### SOURCE PASSAGE
Yarn Composition

Yarn can be made out of pretty much anything!  From the standard wool and cotton, to artificial acrylic and polysester to the strangely wonderful rabbit wool and eco-friendly wood chips!

Cotton

  • Mercerized Cotton (aka Pearl or Pearle): cotton processed to a shiny finish
  • Egyptian Cotton:  longest cotton fiber, smooth & soft
  • Pima Cotton:  cross between Egyptian & American Cotton
  • American Cotton:  medium-long fiber, easy to dye

Other Plant-Based Fibers

  • Linen:  Made from Flax
  • Bamboo

Silk:

Yes, silk is an animal fiber!  The silk worm spins itself a cocoon, and this cocoon is then boiled, separating the cocoon into a long string of very fine silk.

  • Mulberry Silk

Wool

Wool is made from the fleece of sheep.  When most people think of wool, they think of sheep and itchy sweaters.  Short-fiber wool is itchy, but Long-fiber wool isn’t!  (I myself get a severe allergic reaction to short-fiber wool and pre-spun wool fibers, but I can work with, and wear, long-fiber yarn!)

  • Lamb’s Wool:  from a lamb’s first shearing
  • Merino Wool:  finest of fine breeds
  • Shetland Wool:  the small and hardy native sheep of the Shetland Islands (Scotland)

### DATA
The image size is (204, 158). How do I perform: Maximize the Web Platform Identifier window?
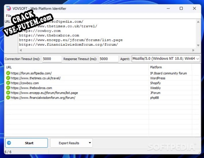coord(181,8)
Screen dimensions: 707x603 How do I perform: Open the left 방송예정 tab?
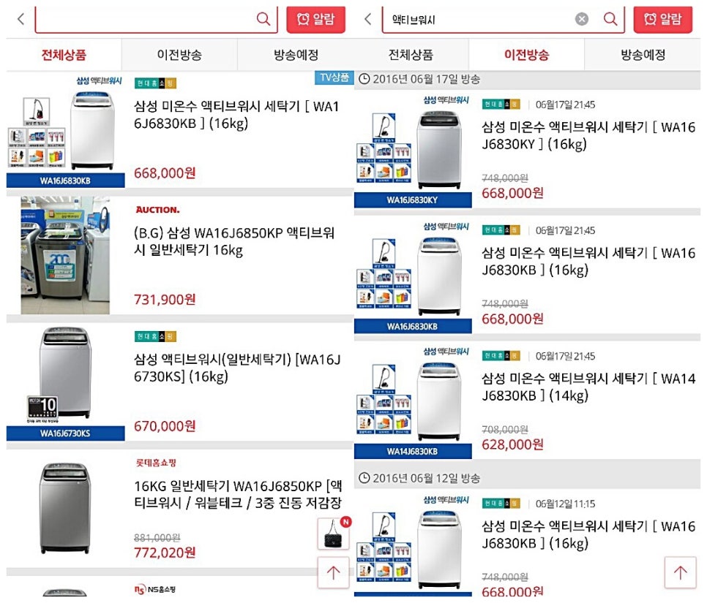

### WORK TO COMPLETE
(1) In the yarn composition text, what is linen made from?
(2) Repeat the yarn composition text word for word from "Other Plant-Based Fibers" up to and including "wear, long-fiber yarn!)".

### SOLUTION SET
(1) Flax

(2)
Other Plant-Based Fibers

  • Linen:  Made from Flax
  • Bamboo

Silk:

Yes, silk is an animal fiber!  The silk worm spins itself a cocoon, and this cocoon is then boiled, separating the cocoon into a long string of very fine silk.

  • Mulberry Silk

Wool

Wool is made from the fleece of sheep.  When most people think of wool, they think of sheep and itchy sweaters.  Short-fiber wool is itchy, but Long-fiber wool isn’t!  (I myself get a severe allergic reaction to short-fiber wool and pre-spun wool fibers, but I can work with, and wear, long-fiber yarn!)